(Beginning of Supplied entries)

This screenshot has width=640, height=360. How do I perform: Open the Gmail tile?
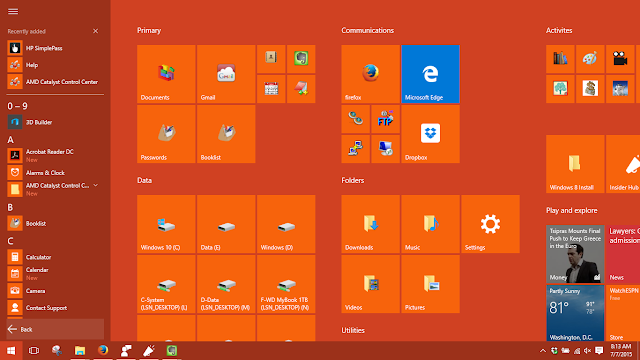coord(226,74)
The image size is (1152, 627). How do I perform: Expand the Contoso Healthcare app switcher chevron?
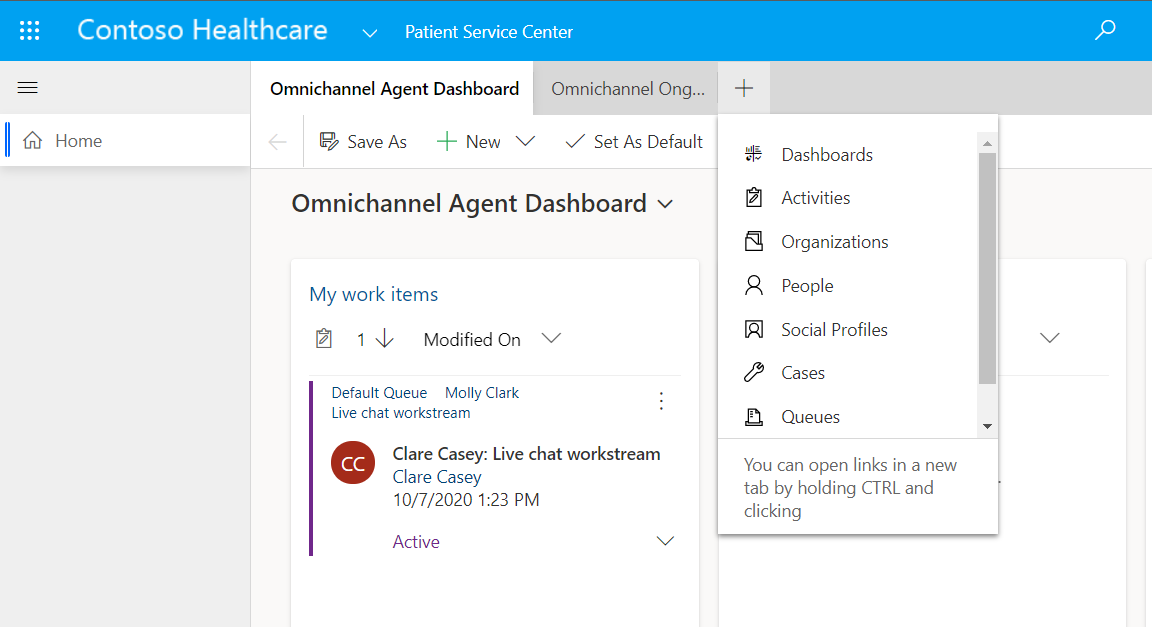[x=370, y=33]
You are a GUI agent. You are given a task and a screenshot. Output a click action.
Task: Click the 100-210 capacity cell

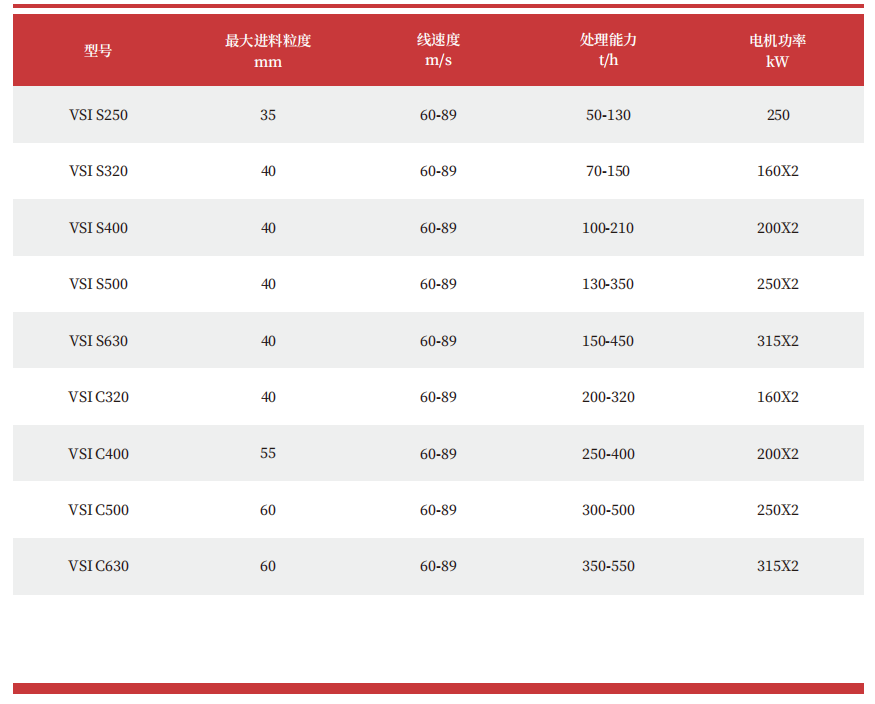(x=608, y=228)
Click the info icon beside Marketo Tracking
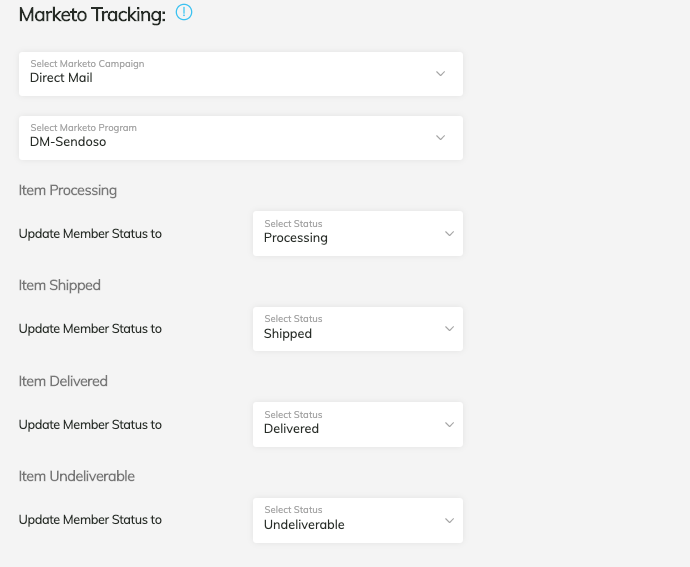Screen dimensions: 690x567 [x=183, y=13]
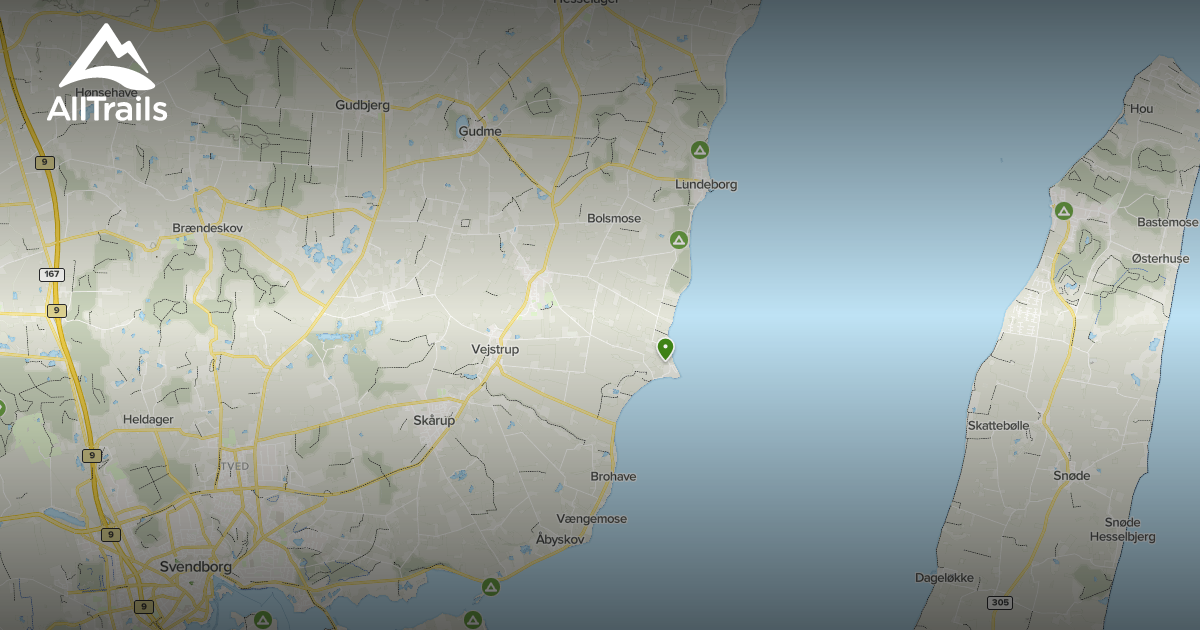
Task: Click the Bastemose place label
Action: point(1167,222)
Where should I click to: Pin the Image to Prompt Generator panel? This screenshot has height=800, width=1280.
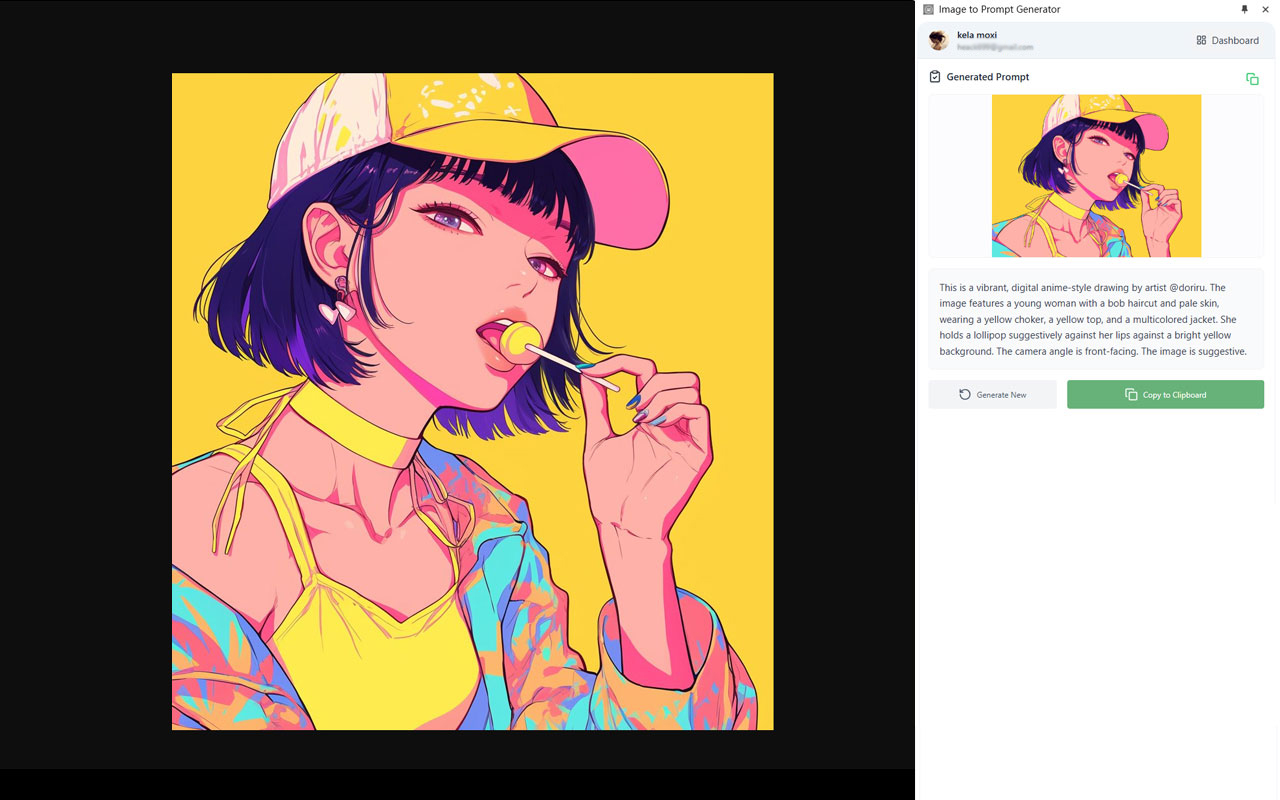(1244, 10)
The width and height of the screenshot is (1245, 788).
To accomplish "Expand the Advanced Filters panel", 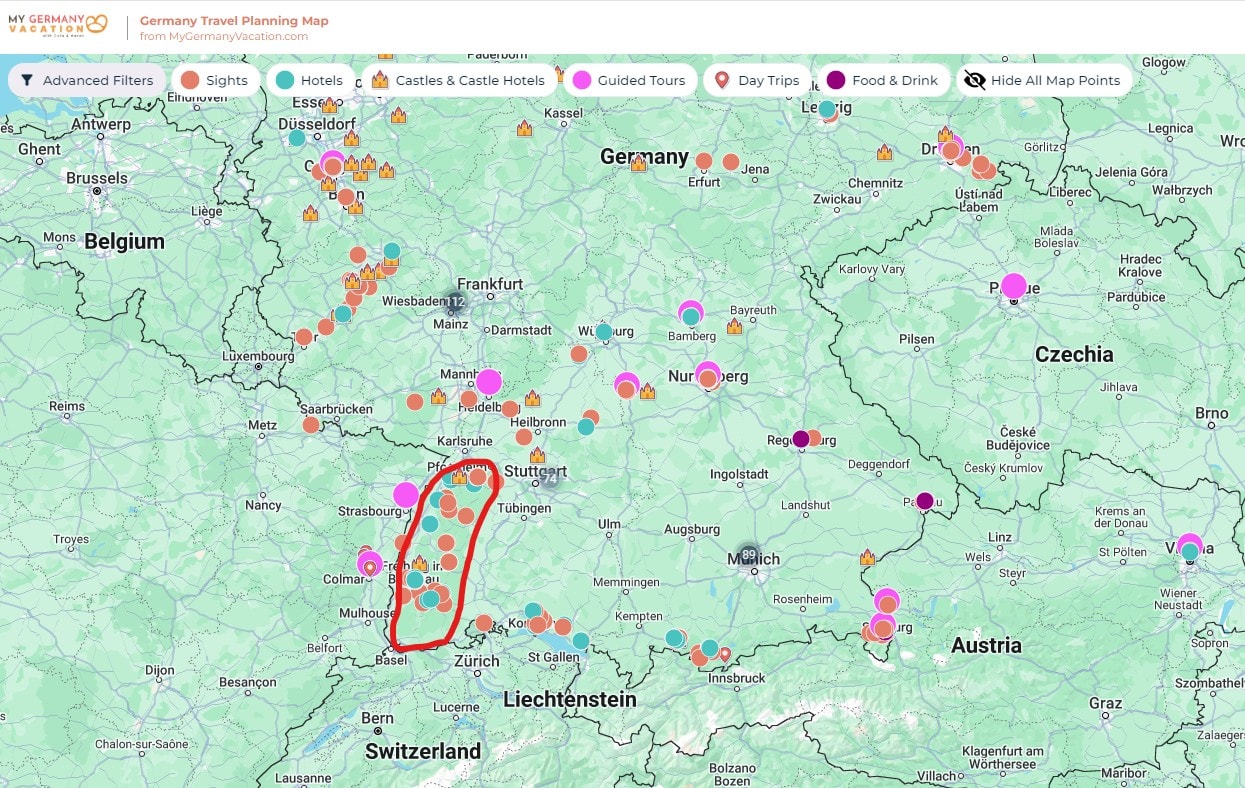I will pyautogui.click(x=87, y=80).
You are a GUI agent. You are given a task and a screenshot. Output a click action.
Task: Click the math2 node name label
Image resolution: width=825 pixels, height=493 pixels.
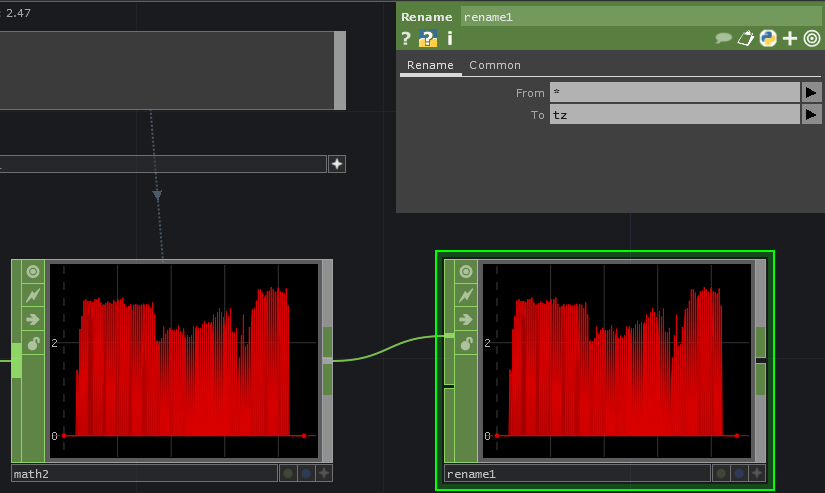click(x=143, y=474)
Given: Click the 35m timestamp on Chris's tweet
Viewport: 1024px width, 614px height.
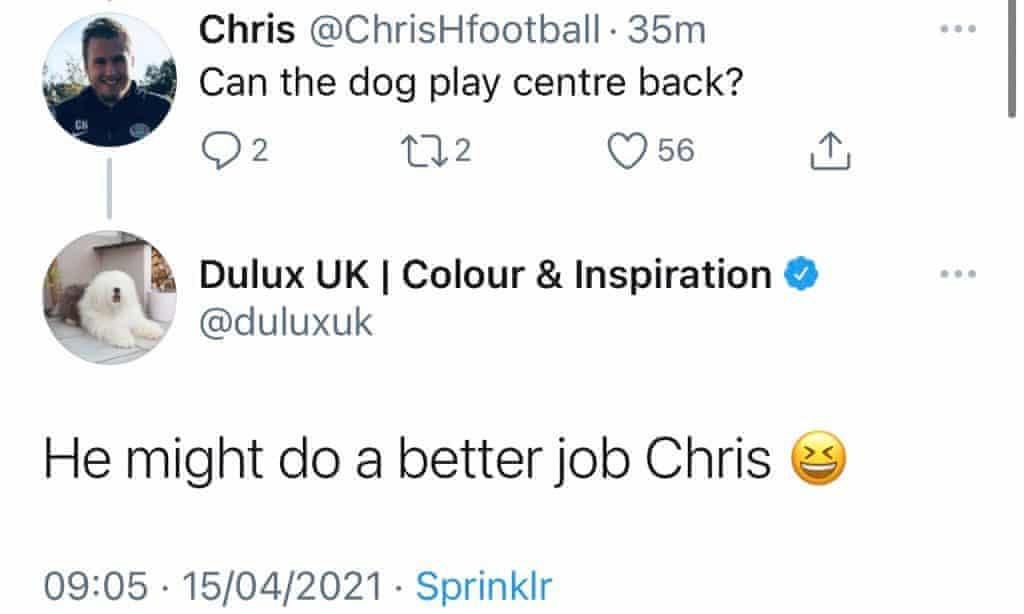Looking at the screenshot, I should click(666, 30).
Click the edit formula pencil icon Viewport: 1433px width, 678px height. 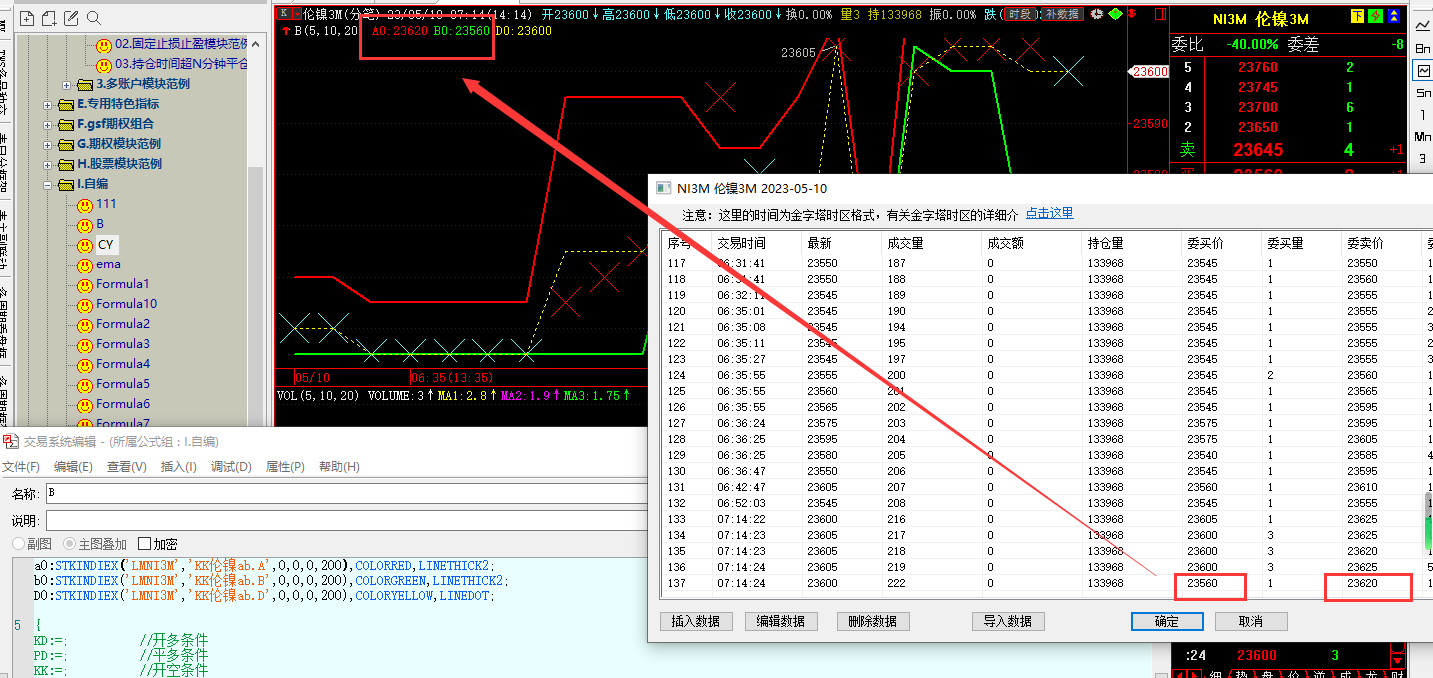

(End of Supplied entries)

● **Your objective**:
The copy must start at the line containing "Image resolution: width=825" and end at the last line of the data, matching each line exactly. It must hold no pictures.

● **Solved exercise**:
Image resolution: width=825 pixels, height=493 pixels.
click(x=143, y=474)
Given: Click the 35m timestamp on Chris's tweet
Viewport: 1024px width, 614px height.
Looking at the screenshot, I should click(666, 30).
Click the edit formula pencil icon Viewport: 1433px width, 678px height. 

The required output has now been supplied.